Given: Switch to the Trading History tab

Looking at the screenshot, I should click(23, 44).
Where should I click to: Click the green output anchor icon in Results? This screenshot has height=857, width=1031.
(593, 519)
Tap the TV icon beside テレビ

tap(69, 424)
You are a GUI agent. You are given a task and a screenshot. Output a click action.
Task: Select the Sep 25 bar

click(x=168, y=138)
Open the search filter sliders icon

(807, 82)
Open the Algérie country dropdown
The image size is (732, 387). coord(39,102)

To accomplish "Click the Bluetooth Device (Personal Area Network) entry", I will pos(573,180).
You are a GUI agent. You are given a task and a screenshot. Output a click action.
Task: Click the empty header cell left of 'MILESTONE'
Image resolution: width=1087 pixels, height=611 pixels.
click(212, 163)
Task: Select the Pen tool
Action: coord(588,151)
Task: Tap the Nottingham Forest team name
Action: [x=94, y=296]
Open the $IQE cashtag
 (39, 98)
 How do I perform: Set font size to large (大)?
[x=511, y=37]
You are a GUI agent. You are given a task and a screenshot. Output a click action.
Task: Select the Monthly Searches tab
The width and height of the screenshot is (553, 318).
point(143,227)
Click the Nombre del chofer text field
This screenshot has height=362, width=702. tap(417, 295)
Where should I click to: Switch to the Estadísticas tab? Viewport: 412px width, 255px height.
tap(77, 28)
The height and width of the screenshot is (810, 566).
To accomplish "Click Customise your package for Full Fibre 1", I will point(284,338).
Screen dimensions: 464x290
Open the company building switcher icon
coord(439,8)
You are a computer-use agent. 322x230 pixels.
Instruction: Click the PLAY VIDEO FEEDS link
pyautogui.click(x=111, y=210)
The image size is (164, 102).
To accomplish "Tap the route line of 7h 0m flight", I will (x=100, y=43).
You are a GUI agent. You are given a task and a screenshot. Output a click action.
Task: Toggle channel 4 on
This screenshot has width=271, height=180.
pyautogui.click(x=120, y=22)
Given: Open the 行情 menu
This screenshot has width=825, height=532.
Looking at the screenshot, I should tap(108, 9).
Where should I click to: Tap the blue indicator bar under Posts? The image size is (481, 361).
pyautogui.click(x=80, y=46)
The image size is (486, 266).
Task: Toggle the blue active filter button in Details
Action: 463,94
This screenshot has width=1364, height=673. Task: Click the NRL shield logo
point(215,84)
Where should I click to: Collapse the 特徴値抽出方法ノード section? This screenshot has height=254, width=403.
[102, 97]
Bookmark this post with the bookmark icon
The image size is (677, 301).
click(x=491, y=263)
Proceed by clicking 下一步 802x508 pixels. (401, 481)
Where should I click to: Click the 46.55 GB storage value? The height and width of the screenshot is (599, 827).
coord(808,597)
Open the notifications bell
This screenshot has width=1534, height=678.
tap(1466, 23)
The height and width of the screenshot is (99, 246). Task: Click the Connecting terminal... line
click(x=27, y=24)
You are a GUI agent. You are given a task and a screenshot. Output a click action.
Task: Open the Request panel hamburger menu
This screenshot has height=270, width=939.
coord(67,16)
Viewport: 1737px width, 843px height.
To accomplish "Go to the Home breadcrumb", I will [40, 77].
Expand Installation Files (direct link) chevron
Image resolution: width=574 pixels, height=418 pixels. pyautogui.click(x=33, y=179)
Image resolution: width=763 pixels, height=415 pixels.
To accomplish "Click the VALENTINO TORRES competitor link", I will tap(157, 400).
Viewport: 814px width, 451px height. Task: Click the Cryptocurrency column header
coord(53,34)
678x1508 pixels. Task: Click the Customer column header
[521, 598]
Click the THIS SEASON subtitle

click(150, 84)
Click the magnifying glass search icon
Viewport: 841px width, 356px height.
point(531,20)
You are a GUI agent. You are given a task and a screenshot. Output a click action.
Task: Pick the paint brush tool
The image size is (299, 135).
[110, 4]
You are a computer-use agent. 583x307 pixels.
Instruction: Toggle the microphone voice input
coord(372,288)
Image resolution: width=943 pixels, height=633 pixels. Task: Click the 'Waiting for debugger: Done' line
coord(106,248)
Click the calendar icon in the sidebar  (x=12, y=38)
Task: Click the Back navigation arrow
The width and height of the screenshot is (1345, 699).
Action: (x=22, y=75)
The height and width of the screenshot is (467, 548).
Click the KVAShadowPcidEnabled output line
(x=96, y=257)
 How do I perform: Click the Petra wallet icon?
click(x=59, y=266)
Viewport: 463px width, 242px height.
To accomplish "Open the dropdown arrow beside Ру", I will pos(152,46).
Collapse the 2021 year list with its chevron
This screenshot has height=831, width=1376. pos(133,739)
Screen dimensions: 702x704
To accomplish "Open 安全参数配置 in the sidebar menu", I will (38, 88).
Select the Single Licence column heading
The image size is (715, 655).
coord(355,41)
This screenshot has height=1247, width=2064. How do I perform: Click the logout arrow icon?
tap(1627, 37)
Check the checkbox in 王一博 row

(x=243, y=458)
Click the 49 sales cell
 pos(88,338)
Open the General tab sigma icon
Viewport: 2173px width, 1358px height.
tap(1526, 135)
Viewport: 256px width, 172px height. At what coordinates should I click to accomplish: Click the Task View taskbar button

┄┄┄┄┄┄┄┄┄┄┄┄┄┄┄┄┄┄┄┄

URAIAN TUGAS: Tulis ulang seluruh entri di atas tanpa mengubah satu karakter pun.

JAWABAN LENGKAP:
Given: Switch to the Trading History tab

Looking at the screenshot, I should click(23, 44).
Where should I click to: Click the green output anchor icon in Results? This screenshot has height=857, width=1031.
(593, 519)
Tap the TV icon beside テレビ

tap(69, 424)
You are a GUI agent. You are given a task and a screenshot. Output a click action.
Task: Select the Sep 25 bar

click(x=168, y=138)
Open the search filter sliders icon

(807, 82)
Open the Algérie country dropdown
The image size is (732, 387). coord(39,102)

To accomplish "Click the Bluetooth Device (Personal Area Network) entry", I will pos(573,180).
You are a GUI agent. You are given a task and a screenshot. Output a click action.
Task: Click the empty header cell left of 'MILESTONE'
Image resolution: width=1087 pixels, height=611 pixels.
click(212, 163)
Task: Select the Pen tool
Action: coord(588,151)
Task: Tap the Nottingham Forest team name
Action: [x=94, y=296]
Open the $IQE cashtag
 (39, 98)
 How do I perform: Set font size to large (大)?
[x=511, y=37]
You are a GUI agent. You are given a task and a screenshot. Output a click action.
Task: Select the Monthly Searches tab
The width and height of the screenshot is (553, 318).
point(143,227)
Click the Nombre del chofer text field
This screenshot has height=362, width=702. tap(417, 295)
Where should I click to: Switch to the Estadísticas tab? Viewport: 412px width, 255px height.
tap(77, 28)
The height and width of the screenshot is (810, 566).
To accomplish "Click Customise your package for Full Fibre 1", I will point(284,338).
Screen dimensions: 464x290
Open the company building switcher icon
coord(439,8)
You are a computer-use agent. 322x230 pixels.
Instruction: Click the PLAY VIDEO FEEDS link
pyautogui.click(x=111, y=210)
The image size is (164, 102).
To accomplish "Tap the route line of 7h 0m flight", I will (x=100, y=43).
You are a GUI agent. You are given a task and a screenshot. Output a click action.
Task: Toggle channel 4 on
This screenshot has width=271, height=180.
pyautogui.click(x=120, y=22)
Given: Open the 行情 menu
This screenshot has width=825, height=532.
Looking at the screenshot, I should tap(108, 9).
Where should I click to: Tap the blue indicator bar under Posts? The image size is (481, 361).
pyautogui.click(x=80, y=46)
The image size is (486, 266).
Task: Toggle the blue active filter button in Details
Action: 463,94
This screenshot has width=1364, height=673. Task: Click the NRL shield logo
point(215,84)
Where should I click to: Collapse the 特徴値抽出方法ノード section? This screenshot has height=254, width=403.
[102, 97]
Bookmark this post with the bookmark icon
The image size is (677, 301).
click(x=491, y=263)
Proceed by clicking 下一步 802x508 pixels. (401, 481)
Where should I click to: Click the 46.55 GB storage value? The height and width of the screenshot is (599, 827).
coord(808,597)
Open the notifications bell
This screenshot has width=1534, height=678.
tap(1466, 23)
The height and width of the screenshot is (99, 246). Task: Click the Connecting terminal... line
click(x=27, y=24)
You are a GUI agent. You are given a task and a screenshot. Output a click action.
Task: Open the Request panel hamburger menu
This screenshot has height=270, width=939.
coord(67,16)
Viewport: 1737px width, 843px height.
To accomplish "Go to the Home breadcrumb", I will [40, 77].
Expand Installation Files (direct link) chevron
Image resolution: width=574 pixels, height=418 pixels. pyautogui.click(x=33, y=179)
Image resolution: width=763 pixels, height=415 pixels.
To accomplish "Click the VALENTINO TORRES competitor link", I will tap(157, 400).
Viewport: 814px width, 451px height. Task: Click the Cryptocurrency column header
coord(53,34)
678x1508 pixels. Task: Click the Customer column header
[521, 598]
Click the THIS SEASON subtitle

click(150, 84)
Click the magnifying glass search icon
Viewport: 841px width, 356px height.
point(531,20)
You are a GUI agent. You are given a task and a screenshot. Output a click action.
Task: Pick the paint brush tool
The image size is (299, 135).
[110, 4]
You are a computer-use agent. 583x307 pixels.
Instruction: Toggle the microphone voice input
coord(372,288)
Image resolution: width=943 pixels, height=633 pixels. Task: Click the 'Waiting for debugger: Done' line
coord(106,248)
Click the calendar icon in the sidebar  (x=12, y=38)
Task: Click the Back navigation arrow
The width and height of the screenshot is (1345, 699).
Action: (x=22, y=75)
The height and width of the screenshot is (467, 548).
Click the KVAShadowPcidEnabled output line
(x=96, y=257)
 How do I perform: Click the Petra wallet icon?
click(x=59, y=266)
Viewport: 463px width, 242px height.
To accomplish "Open the dropdown arrow beside Ру", I will pos(152,46).
Collapse the 2021 year list with its chevron
This screenshot has height=831, width=1376. pos(133,739)
Screen dimensions: 702x704
To accomplish "Open 安全参数配置 in the sidebar menu", I will (38, 88).
Select the Single Licence column heading
The image size is (715, 655).
coord(355,41)
This screenshot has height=1247, width=2064. How do I perform: Click the logout arrow icon?
tap(1627, 37)
Check the checkbox in 王一博 row

(x=243, y=458)
Click the 49 sales cell
 pos(88,338)
Open the General tab sigma icon
Viewport: 2173px width, 1358px height.
tap(1526, 135)
Viewport: 256px width, 172px height. At what coordinates should I click to accomplish: Click the Task View taskbar button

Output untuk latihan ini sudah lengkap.